• TEXT BLOCK:
- Born: 11 March 1894 Wellington, New Zealand
- Died: 29 March 1982 (aged 88) Bondi Junction, New South Wales, Australia
- Other names: Jack Chalmers
- Occupations: Engine driver Soldier Surf Life Saver Ironworker
- Known for: Albert Medal/George Cross recipient

= Jack Chalmers =

Australian Albert Medal/George Cross recipient (1894–1982)

John Chalmers, GC (11 March 1894 – 29 March 1982) was a New Zealand-born Australian exchange recipient of the George Cross, the highest decoration for gallantry awarded to civilians or to military personnel for actions "not in the face of the enemy" in the United Kingdom and Commonwealth. A member of the North Bondi Surf Life Saving Club, Chalmers was awarded the Albert Medal in 1922 for his actions in rescuing a swimmer during a shark attack at Coogee Beach. With the establishment of the George Cross, the Albert Medal was discontinued and, in 1971, living recipients of the decoration were invited to exchange their medal for the George Cross; Chalmers took up the offer and formally became a recipient of the George Cross.

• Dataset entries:
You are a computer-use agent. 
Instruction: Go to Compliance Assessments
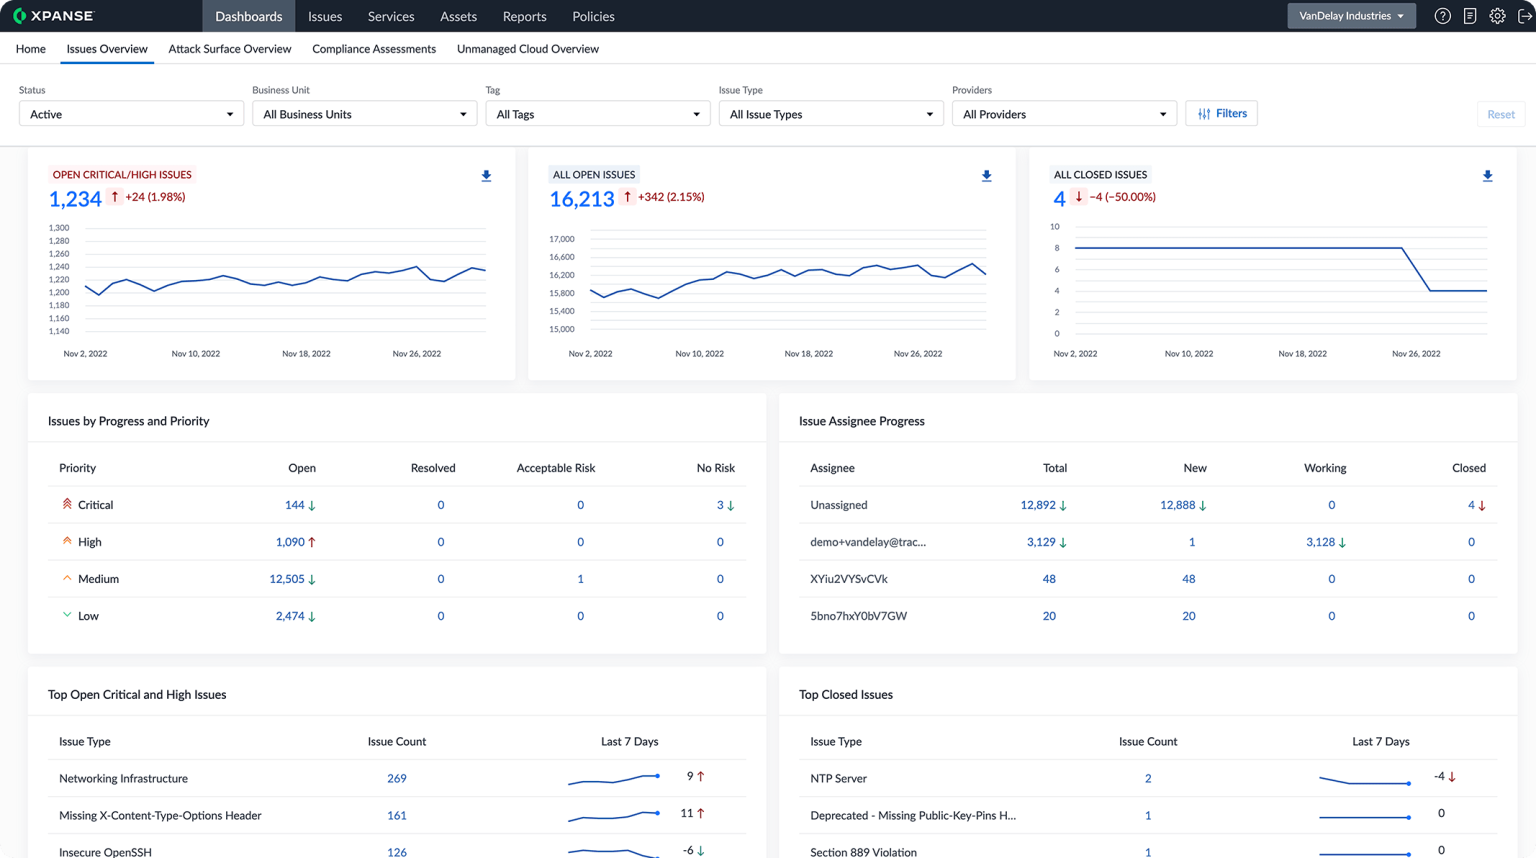(374, 48)
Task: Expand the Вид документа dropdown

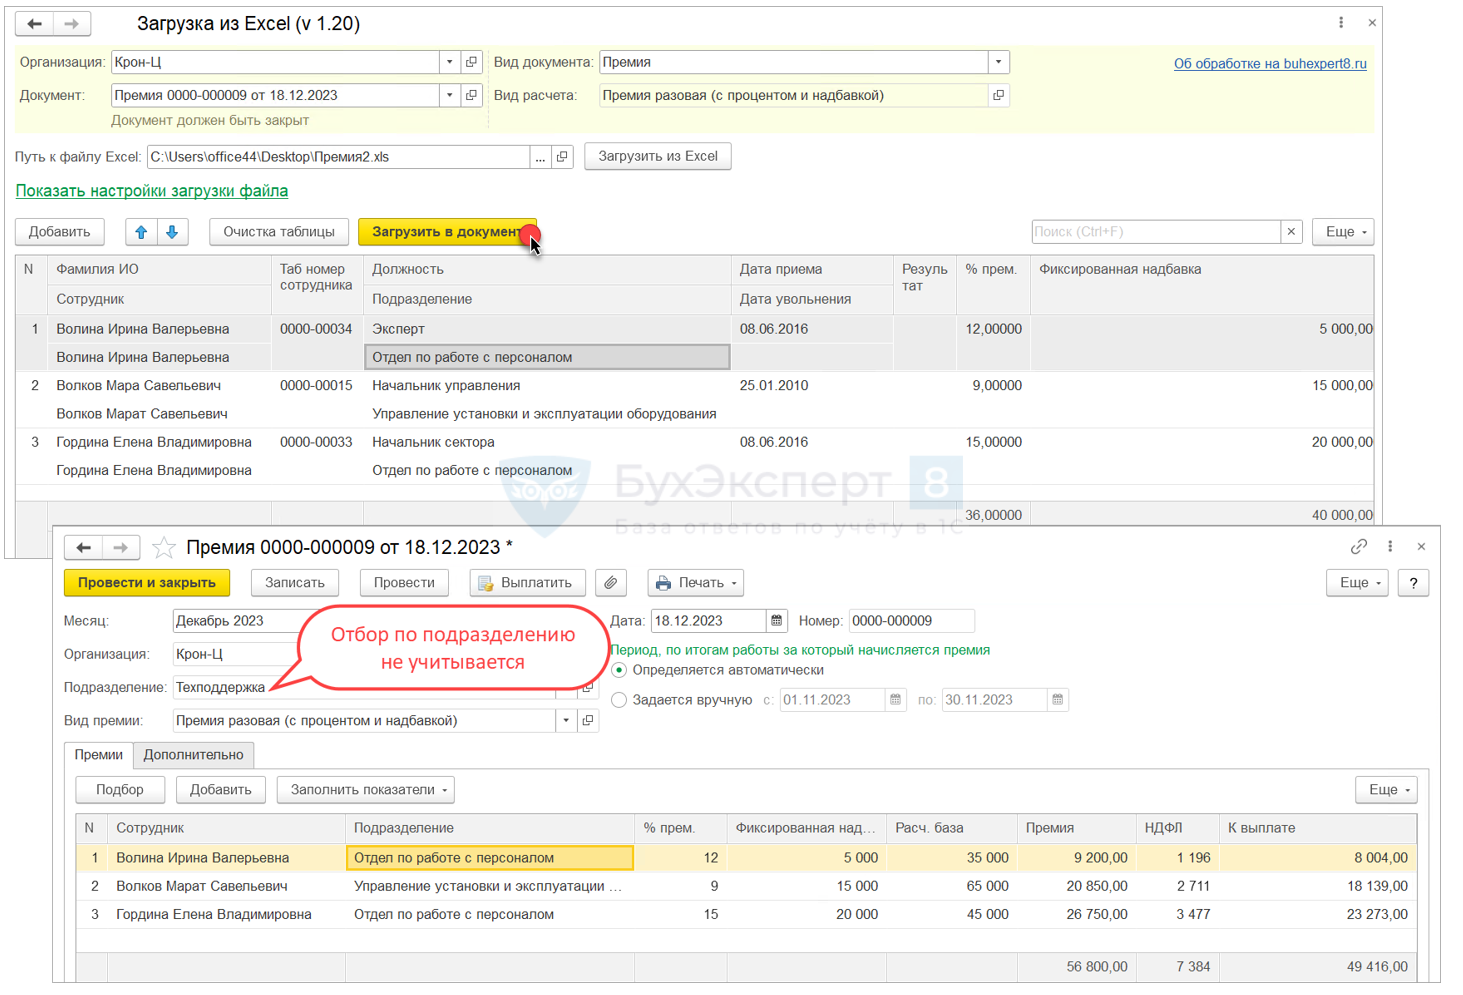Action: [997, 62]
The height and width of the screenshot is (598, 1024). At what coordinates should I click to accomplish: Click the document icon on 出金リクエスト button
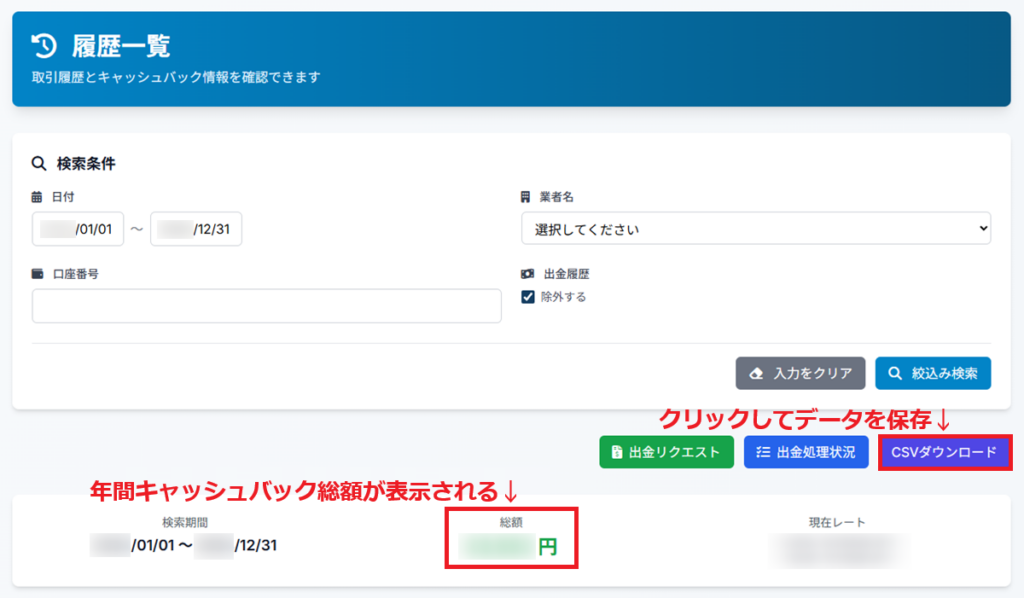click(x=616, y=451)
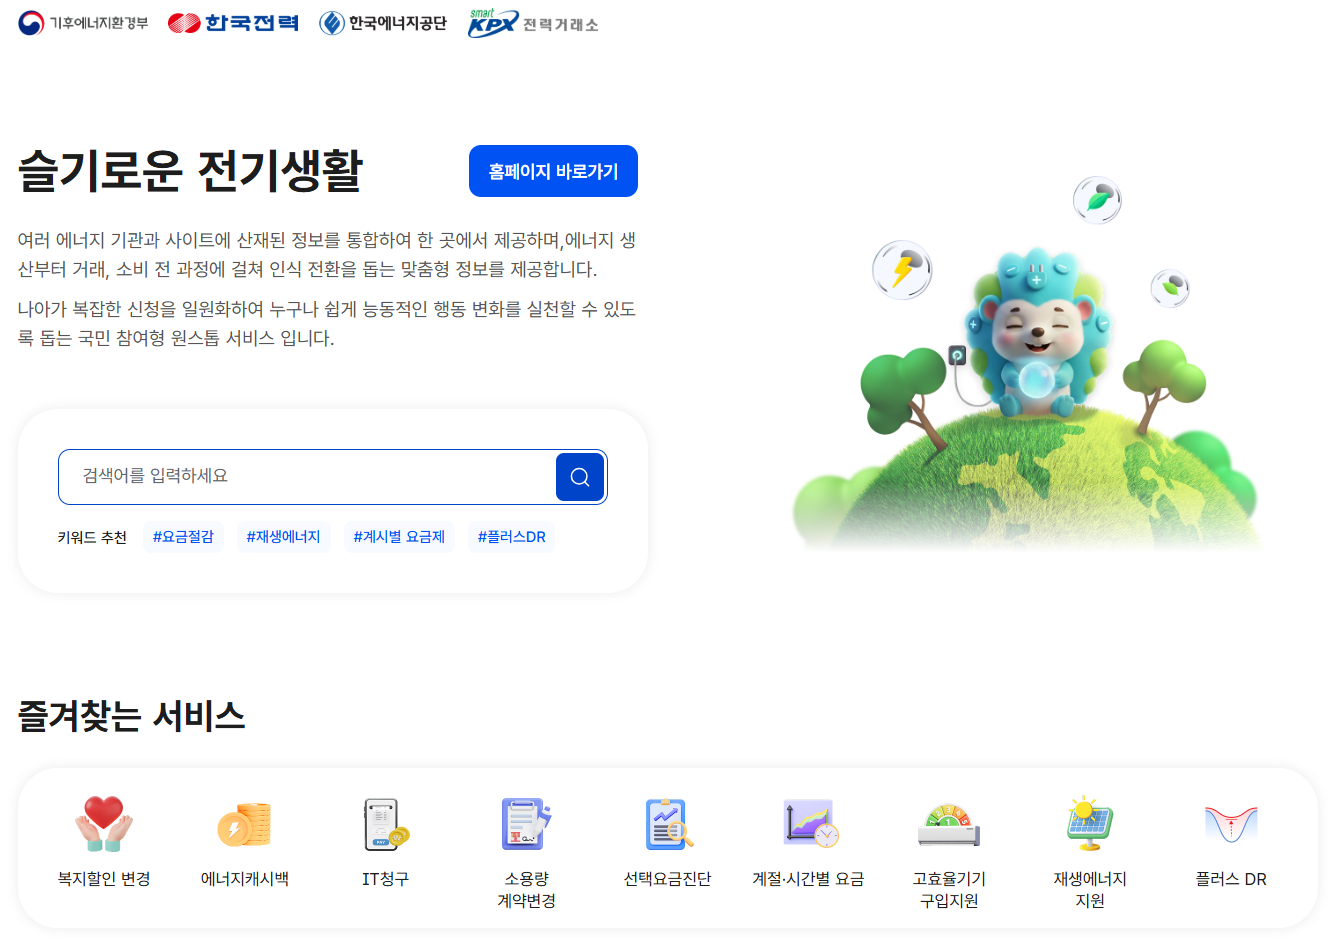Click the magnifier search button
Viewport: 1334px width, 944px height.
580,477
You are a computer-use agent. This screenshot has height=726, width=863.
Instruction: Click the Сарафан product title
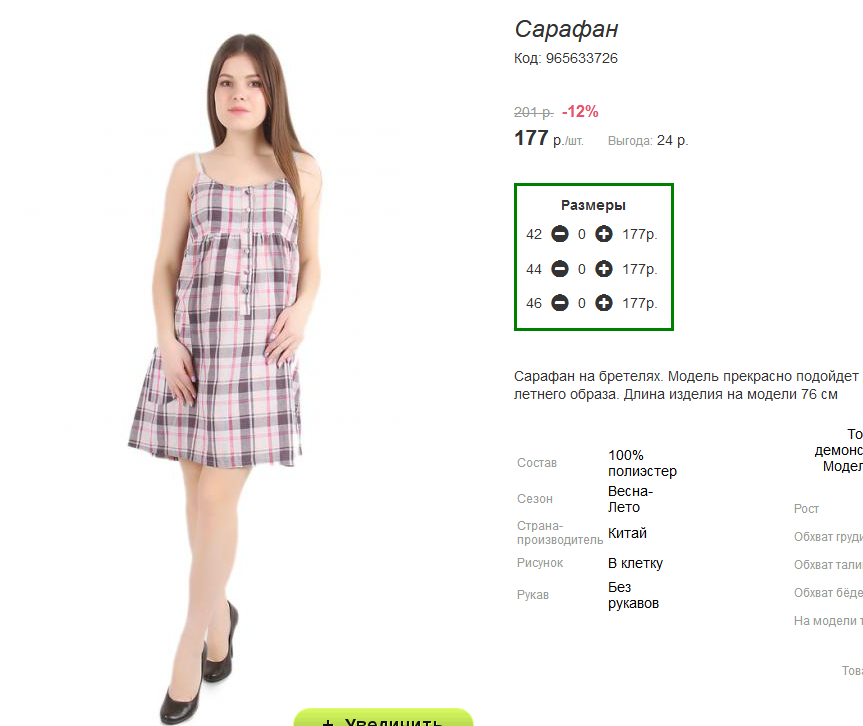click(566, 29)
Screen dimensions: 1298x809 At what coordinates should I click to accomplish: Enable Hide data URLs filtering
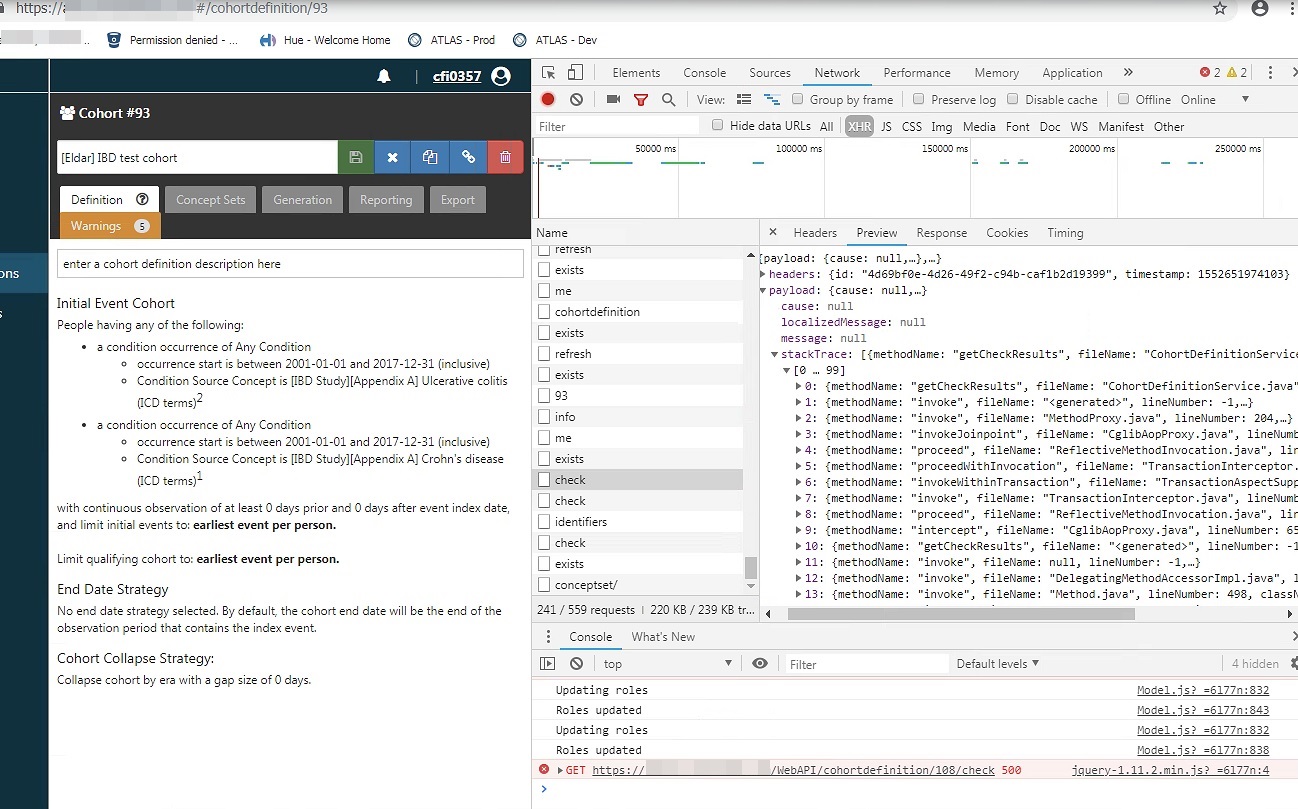(718, 124)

• WHAT YOU WILL DO:
A. According to the Jack Chalmers biography, at which beach did the shark attack that earned him the Albert Medal take place?
B. Please write the next part of the Jack Chalmers biography, picking up right after its final sentence.

• RESPONSES PER TASK:
A. Coogee Beach.

B.
==Early life and war service==
Chalmers was born in Wellington, New Zealand, on 11 March 1894 to Scotsman John Chalmers, and his English wife Louise (née Seager). In 1906, Chalmers and his family moved to Sydney, before re-locating to Queensland two years later. During this time, Chalmers gained employment as an engine driver.

On 5 October 1915, Chalmers enlisted in the Australian Imperial Force for service during the First World War. Allotted to the 7th Reinforcements of the 25th Battalion as a private, he embarked from Brisbane aboard HMAT Itonus on 30 December. Arriving in Egypt, Chalmers was re-allocated to the newly formed 47th Battalion on 9 March 1916, following an expansion of the Australian forces. Following a period of training, Chalmers was shipped from Alexandria along with the rest of his battalion in June, bound for the Western Front.

Disembarking at Marseille on 9 June 1916, the 47th Battalion moved into the trenches the following month, where it took part in its first major action of the war at Pozières. For the remainder of the year, Chalmers served alternating stints in the trenches and training behind the frontlines with his battalion. Having contracted trench foot, Chalmers was evacuated to England for treatment in February 1917. During this time, Chalmers married Jessie Alice Courtenay at the register office, Dorset, on 30 July 1917; the pair were later to have a son and a daughter. Having sufficiently recovered, he rejoined the 47th Battalion in France during September.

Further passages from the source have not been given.